### DATA FOR ANALYSIS:
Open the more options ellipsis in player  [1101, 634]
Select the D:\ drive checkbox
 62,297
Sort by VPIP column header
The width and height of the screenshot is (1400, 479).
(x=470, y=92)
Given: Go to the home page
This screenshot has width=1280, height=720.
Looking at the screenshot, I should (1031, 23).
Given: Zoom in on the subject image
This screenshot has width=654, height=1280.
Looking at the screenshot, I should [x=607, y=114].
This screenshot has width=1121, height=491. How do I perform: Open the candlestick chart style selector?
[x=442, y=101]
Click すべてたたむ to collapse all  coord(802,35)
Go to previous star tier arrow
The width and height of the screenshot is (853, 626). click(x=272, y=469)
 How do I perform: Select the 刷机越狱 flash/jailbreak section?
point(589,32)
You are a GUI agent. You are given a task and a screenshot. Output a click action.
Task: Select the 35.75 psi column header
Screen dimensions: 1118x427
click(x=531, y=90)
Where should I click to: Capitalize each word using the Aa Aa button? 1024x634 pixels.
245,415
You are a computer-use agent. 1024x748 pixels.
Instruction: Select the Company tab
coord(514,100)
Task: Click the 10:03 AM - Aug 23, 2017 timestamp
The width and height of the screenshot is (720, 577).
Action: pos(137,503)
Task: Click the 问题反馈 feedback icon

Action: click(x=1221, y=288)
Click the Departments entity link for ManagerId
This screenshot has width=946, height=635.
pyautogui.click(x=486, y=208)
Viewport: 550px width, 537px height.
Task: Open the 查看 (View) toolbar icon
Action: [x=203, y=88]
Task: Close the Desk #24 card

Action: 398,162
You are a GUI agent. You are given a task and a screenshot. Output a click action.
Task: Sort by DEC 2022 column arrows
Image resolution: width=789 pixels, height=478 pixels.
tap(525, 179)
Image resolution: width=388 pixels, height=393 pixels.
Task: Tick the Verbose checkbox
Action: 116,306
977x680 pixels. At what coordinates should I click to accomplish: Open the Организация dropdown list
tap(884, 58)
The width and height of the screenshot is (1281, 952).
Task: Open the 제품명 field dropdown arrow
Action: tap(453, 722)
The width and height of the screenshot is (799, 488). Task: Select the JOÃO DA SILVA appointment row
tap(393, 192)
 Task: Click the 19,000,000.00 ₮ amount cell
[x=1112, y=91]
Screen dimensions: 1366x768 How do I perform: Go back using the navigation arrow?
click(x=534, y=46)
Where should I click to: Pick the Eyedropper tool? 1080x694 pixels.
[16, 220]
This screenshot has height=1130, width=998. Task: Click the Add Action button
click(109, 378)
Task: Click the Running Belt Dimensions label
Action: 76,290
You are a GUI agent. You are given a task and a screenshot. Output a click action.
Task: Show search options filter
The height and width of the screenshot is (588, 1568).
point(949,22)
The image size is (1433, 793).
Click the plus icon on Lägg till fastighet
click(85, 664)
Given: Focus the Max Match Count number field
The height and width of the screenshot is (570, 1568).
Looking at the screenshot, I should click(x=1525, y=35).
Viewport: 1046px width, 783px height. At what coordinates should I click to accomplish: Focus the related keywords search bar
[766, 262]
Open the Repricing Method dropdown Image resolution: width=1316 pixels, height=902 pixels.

### PROBLEM:
Starting at the line that contains "Task: Click the 19,000,000.00 ₮ amount cell", output every remaining line of the data exactly, and stop after the last one.

### WRITTEN ANSWER:
 Task: Click the 19,000,000.00 ₮ amount cell
[x=1112, y=91]
Screen dimensions: 1366x768 How do I perform: Go back using the navigation arrow?
click(x=534, y=46)
Where should I click to: Pick the Eyedropper tool? 1080x694 pixels.
[16, 220]
This screenshot has height=1130, width=998. Task: Click the Add Action button
click(109, 378)
Task: Click the Running Belt Dimensions label
Action: 76,290
You are a GUI agent. You are given a task and a screenshot. Output a click action.
Task: Show search options filter
The height and width of the screenshot is (588, 1568).
point(949,22)
The image size is (1433, 793).
Click the plus icon on Lägg till fastighet
click(85, 664)
Given: Focus the Max Match Count number field
The height and width of the screenshot is (570, 1568).
Looking at the screenshot, I should click(x=1525, y=35).
Viewport: 1046px width, 783px height. At what coordinates should I click to accomplish: Focus the related keywords search bar
[766, 262]
Open the Repricing Method dropdown Image resolution: width=1316 pixels, height=902 pixels.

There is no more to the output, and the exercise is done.